> [Data section]:
== Segment start ==
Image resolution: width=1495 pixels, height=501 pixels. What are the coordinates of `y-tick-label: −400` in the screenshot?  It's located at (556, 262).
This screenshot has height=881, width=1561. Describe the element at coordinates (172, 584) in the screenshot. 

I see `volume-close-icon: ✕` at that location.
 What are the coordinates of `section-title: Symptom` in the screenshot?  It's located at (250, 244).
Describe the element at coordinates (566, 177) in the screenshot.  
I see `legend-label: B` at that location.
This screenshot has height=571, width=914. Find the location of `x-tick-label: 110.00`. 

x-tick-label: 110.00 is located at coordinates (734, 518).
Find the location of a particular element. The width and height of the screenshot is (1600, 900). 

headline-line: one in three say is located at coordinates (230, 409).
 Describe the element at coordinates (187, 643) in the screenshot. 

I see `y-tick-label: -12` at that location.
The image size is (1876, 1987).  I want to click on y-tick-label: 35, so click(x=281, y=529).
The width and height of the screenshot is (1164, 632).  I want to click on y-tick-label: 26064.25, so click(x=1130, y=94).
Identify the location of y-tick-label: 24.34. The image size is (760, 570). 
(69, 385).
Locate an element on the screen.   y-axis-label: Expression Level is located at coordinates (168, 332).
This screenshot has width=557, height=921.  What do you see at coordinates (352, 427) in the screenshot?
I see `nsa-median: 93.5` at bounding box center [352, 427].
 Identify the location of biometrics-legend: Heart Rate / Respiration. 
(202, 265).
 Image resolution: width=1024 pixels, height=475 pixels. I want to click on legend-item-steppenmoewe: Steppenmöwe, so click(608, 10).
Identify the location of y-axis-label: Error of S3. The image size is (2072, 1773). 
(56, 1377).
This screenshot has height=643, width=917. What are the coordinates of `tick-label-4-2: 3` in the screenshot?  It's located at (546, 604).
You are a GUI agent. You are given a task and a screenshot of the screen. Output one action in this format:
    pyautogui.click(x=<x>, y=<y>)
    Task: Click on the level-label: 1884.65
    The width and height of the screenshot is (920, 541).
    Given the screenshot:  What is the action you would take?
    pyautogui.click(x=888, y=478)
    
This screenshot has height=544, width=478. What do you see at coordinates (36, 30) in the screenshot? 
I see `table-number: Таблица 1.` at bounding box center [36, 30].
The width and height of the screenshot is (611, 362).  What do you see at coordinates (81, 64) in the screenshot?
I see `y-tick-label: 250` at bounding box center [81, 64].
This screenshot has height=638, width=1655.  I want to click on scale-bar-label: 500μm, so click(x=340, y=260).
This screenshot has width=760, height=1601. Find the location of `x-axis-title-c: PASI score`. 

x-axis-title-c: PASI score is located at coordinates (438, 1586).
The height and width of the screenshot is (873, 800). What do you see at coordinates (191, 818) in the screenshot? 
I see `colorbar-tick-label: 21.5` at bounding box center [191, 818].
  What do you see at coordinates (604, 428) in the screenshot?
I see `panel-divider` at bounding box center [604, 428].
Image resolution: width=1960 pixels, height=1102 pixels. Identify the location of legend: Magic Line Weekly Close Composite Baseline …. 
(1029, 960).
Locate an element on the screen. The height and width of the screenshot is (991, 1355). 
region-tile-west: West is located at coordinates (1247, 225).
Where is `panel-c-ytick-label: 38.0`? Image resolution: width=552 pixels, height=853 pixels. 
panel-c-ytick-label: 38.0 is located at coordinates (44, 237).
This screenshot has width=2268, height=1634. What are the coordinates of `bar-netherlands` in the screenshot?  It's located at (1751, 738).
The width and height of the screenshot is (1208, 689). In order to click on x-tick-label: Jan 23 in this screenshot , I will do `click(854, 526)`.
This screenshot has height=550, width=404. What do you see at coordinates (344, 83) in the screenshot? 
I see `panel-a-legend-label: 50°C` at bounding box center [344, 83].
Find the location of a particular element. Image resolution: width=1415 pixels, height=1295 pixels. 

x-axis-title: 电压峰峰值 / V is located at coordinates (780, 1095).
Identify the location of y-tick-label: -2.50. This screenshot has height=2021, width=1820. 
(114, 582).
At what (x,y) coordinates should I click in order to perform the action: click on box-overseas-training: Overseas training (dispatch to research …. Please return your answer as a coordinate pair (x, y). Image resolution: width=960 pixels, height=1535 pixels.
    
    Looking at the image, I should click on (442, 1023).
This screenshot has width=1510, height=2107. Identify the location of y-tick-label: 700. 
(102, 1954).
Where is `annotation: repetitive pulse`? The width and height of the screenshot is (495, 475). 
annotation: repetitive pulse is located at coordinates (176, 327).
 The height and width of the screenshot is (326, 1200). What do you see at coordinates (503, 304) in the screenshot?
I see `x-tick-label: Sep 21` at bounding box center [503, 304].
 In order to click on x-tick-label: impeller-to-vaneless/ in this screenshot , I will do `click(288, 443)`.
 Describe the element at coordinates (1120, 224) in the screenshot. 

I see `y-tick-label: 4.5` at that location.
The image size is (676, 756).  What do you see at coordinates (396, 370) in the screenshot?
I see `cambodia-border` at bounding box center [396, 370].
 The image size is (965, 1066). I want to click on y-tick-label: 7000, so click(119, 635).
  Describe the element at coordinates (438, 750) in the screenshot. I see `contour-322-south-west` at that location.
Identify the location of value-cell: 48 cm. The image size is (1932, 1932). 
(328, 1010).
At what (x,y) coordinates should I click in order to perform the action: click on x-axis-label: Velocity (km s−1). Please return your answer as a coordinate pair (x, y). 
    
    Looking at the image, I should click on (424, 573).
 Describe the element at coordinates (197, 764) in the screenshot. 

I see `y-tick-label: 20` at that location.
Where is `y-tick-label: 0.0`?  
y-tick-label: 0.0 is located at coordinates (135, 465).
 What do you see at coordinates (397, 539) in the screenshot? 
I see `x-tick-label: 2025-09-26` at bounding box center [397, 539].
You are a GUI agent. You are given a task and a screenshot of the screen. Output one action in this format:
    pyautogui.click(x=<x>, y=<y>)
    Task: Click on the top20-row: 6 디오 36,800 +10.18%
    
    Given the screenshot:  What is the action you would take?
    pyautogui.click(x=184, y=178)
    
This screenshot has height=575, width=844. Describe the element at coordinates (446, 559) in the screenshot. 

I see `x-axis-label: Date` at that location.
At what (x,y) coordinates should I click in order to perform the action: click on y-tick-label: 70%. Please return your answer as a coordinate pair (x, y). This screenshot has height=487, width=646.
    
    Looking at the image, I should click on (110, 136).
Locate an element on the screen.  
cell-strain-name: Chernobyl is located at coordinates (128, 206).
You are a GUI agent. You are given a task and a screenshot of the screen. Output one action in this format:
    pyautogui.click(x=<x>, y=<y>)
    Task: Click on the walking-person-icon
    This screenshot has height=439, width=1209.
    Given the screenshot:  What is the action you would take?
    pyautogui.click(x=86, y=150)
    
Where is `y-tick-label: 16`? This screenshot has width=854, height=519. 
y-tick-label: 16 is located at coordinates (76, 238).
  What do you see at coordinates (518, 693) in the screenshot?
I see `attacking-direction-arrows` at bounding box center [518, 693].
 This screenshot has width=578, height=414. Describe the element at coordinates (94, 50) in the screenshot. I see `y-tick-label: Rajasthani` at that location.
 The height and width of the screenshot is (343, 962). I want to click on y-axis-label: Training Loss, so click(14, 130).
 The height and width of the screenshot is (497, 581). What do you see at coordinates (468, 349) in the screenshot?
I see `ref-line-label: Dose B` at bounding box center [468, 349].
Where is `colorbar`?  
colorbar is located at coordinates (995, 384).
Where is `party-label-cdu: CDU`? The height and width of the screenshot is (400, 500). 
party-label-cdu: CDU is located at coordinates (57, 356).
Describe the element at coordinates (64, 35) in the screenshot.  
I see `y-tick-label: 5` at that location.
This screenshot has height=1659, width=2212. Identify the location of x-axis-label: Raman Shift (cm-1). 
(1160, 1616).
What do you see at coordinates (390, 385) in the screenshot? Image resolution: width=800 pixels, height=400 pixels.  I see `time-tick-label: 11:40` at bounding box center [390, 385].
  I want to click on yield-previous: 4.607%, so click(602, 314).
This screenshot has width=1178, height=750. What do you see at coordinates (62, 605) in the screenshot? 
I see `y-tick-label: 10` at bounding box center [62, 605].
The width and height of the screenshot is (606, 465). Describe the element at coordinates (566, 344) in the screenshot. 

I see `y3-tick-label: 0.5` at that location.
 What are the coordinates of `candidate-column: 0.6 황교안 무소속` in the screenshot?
== Segment end ==
> [What is expected]:
Retype the lines above exactly, everything from the line that contains "The image size is (676, 756)." down to the line that contains "pyautogui.click(x=184, y=178)", including both of those lines.

> [Expected answer]:
The image size is (676, 756).  What do you see at coordinates (396, 370) in the screenshot?
I see `cambodia-border` at bounding box center [396, 370].
 The image size is (965, 1066). I want to click on y-tick-label: 7000, so click(119, 635).
  Describe the element at coordinates (438, 750) in the screenshot. I see `contour-322-south-west` at that location.
Identify the location of value-cell: 48 cm. The image size is (1932, 1932). 
(328, 1010).
At what (x,y) coordinates should I click in order to perform the action: click on x-axis-label: Velocity (km s−1). Please return your answer as a coordinate pair (x, y). 
    
    Looking at the image, I should click on (424, 573).
 Describe the element at coordinates (197, 764) in the screenshot. 

I see `y-tick-label: 20` at that location.
Where is `y-tick-label: 0.0`?  
y-tick-label: 0.0 is located at coordinates (135, 465).
 What do you see at coordinates (397, 539) in the screenshot? 
I see `x-tick-label: 2025-09-26` at bounding box center [397, 539].
You are a GUI agent. You are given a task and a screenshot of the screen. Output one action in this format:
    pyautogui.click(x=<x>, y=<y>)
    Task: Click on the top20-row: 6 디오 36,800 +10.18%
    
    Given the screenshot:  What is the action you would take?
    pyautogui.click(x=184, y=178)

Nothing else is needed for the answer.